A shell company, also called a shell corporation, refers to any legally structured corporation that has no meaningful assets or business operations. In popular culture, they’re often used to conceal illegal businesses, or to conceal the owners of a business from law enforcement, the public, or both. However, shell companies themselves are not illegal, and they do have some legitimate uses.

As business entities, shell companies exist to protect, and sometimes to conceal (or at least misrepresent) the assets of the shell company’s owner. But there’s nothing necessarily illegal about shell corporations themselves. It’s important to not only understand the definition of a shell company, but also to recognize how and why they’re used by businesses and people.

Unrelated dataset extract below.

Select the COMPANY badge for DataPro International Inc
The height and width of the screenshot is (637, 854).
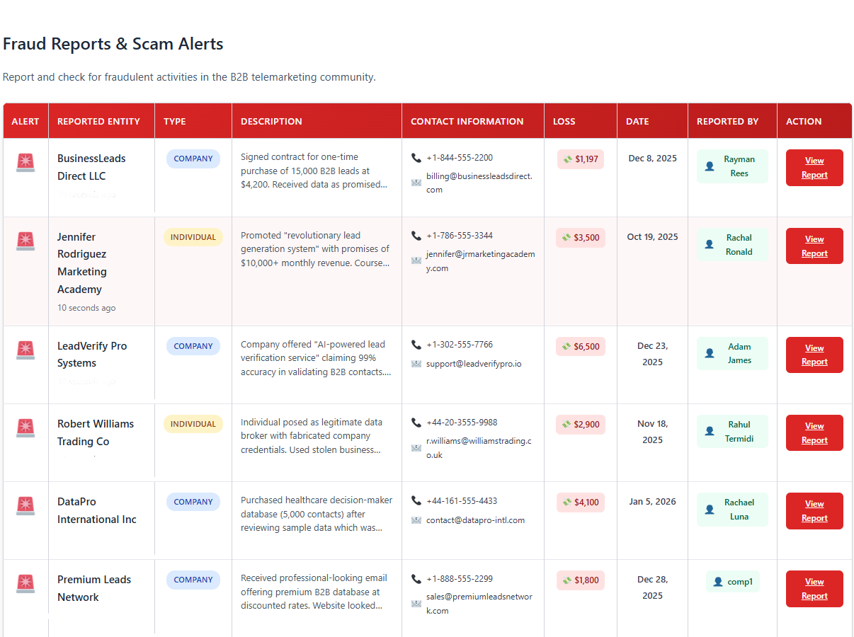pos(193,501)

How Are Shell Companies Created?

There is more than one way to create a shell company. Most often, the people or corporations that launch new shell corporations use a registered agent in the country where the company will have its legal headquarters. So, in the United States, shell companies would need to register with the Securities and Exchange Commission.

In most countries, the agent must register his or her name, and the name of an owner or a shareholder director. The cost of creating and legally registering a corporation will vary from country to country, from as little as a few thousand dollars to as much as several hundred thousand dollars.

Being “hollow,” by definition, shell companies can do many things. They can open bank and brokerage accounts. They can transfer funds in and out of their home country. They can buy and sell real estate or other companies. And own copyrights and earn royalties on those copyrights.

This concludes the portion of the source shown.